I rode a few bikes: a Tarmac disk (yum), the new Venge ViAS (so fast), a very nice Diverge, a 29” Camber, a 6Fattie Stumpjumper and a Fuse. I think the Diverge is and will continue to be a marvelous bike for Michigan. I also think the 6Fat (which is terminology for a 3” wide 650b/27.5” tire) is a glimpse into the future — rollover is almost identical to a 29er, but with increased grip and passive suspension from the wider tires.
Specialized does a lot of things. I toured the very impressive water bottle printing facility. I toured their very impressive and full nerd wind tunnel. I managed a brief tour of their clothing lab, in which they can pattern, sew, test and repair prototype clothing. Interesting fact: mens and ladies clothing is prototyped to a medium (a perfect medium, said the head of the department). When that medium pattern is finalized, it is then scaled up and down from XS to XXL.
The last item on my trip was a tour of Specialized’s test lab in which they test the heck out of many things, though the primary fixtures are set up to bike frames and wheels for impact and cyclic fatigue.

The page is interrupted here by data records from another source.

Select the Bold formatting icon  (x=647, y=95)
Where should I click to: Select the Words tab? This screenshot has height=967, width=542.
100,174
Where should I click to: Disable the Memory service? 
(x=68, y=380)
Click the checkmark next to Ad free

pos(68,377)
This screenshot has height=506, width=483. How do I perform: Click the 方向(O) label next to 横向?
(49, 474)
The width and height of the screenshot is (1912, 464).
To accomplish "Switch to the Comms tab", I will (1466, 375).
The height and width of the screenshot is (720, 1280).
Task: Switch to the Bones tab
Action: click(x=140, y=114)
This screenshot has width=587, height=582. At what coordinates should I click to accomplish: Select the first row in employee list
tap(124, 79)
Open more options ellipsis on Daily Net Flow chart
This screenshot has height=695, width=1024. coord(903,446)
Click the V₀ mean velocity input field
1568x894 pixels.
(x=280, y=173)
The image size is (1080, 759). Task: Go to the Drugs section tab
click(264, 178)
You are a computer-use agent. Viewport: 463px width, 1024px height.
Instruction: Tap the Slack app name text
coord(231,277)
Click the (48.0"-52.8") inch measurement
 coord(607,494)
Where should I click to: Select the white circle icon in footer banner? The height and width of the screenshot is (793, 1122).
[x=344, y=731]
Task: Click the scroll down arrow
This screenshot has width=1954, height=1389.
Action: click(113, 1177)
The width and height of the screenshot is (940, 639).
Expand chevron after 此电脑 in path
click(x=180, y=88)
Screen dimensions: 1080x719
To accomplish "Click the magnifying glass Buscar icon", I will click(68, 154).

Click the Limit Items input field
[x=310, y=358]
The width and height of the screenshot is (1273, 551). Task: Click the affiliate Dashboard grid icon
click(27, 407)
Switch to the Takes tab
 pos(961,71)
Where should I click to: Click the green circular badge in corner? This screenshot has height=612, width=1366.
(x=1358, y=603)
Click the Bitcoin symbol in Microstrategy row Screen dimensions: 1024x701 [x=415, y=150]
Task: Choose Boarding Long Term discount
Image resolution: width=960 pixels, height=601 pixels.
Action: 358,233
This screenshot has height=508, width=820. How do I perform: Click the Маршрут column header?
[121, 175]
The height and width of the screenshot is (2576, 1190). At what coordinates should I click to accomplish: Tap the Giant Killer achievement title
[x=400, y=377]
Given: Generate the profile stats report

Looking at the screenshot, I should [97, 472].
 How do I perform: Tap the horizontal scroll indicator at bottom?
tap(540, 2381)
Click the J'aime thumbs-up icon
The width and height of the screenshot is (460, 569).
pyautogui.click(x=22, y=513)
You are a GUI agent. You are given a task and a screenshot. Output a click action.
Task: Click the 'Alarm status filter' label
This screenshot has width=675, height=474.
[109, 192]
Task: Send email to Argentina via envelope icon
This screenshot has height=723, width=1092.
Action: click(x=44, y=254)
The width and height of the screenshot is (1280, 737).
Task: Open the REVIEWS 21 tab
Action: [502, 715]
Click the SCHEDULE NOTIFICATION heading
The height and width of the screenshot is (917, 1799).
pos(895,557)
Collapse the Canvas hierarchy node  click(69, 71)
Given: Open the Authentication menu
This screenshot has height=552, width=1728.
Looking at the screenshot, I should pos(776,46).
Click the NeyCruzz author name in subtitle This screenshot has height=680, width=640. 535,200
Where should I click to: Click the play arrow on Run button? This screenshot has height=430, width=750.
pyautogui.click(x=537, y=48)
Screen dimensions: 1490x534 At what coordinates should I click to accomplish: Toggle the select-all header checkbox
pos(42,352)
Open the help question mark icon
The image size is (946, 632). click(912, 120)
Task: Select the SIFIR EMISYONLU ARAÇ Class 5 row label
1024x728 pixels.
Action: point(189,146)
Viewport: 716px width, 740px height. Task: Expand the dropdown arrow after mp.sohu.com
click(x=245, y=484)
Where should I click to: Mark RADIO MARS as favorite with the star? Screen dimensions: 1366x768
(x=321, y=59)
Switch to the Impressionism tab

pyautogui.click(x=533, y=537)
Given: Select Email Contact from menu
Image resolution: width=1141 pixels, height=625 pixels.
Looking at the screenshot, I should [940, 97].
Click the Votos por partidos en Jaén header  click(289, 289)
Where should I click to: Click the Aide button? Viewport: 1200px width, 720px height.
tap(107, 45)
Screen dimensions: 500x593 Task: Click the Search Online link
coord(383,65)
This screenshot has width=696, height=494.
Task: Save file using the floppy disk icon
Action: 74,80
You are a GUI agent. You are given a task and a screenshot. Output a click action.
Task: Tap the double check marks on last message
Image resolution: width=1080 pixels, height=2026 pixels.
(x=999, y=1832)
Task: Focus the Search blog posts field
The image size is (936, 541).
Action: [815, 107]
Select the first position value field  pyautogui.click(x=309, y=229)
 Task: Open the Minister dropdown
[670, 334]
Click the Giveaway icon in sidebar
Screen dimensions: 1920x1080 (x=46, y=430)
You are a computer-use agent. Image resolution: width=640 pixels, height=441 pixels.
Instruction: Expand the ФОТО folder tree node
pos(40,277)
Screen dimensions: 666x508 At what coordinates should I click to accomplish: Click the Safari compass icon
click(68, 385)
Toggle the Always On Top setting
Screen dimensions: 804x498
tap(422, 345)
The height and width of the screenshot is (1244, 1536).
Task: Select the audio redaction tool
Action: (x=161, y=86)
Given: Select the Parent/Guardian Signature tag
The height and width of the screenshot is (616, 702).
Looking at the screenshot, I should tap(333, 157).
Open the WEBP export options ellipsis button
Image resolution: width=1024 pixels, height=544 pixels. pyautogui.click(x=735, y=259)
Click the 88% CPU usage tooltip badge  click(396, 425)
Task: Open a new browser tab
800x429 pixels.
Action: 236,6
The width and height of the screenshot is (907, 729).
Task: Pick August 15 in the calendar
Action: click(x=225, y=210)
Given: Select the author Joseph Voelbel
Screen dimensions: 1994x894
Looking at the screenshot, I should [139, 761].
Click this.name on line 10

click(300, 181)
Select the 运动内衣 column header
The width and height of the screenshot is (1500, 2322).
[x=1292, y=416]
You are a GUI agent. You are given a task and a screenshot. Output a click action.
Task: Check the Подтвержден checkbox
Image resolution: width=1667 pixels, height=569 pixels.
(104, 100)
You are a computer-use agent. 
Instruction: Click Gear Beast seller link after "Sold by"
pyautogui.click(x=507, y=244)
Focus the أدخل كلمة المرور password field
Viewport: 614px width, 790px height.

An insidious problem in the industry these days is counterfeit frames — frames that look, perhaps exactly, like the real deal, but aren’t. Our host showed us a counterfeit S-Works Tarmac frame, which looked and felt like one might expect. Then he handed us a real frame, which weighed easily half to a third as much as the phony. Crazy.
Good trip. Impressive company. Super fun products.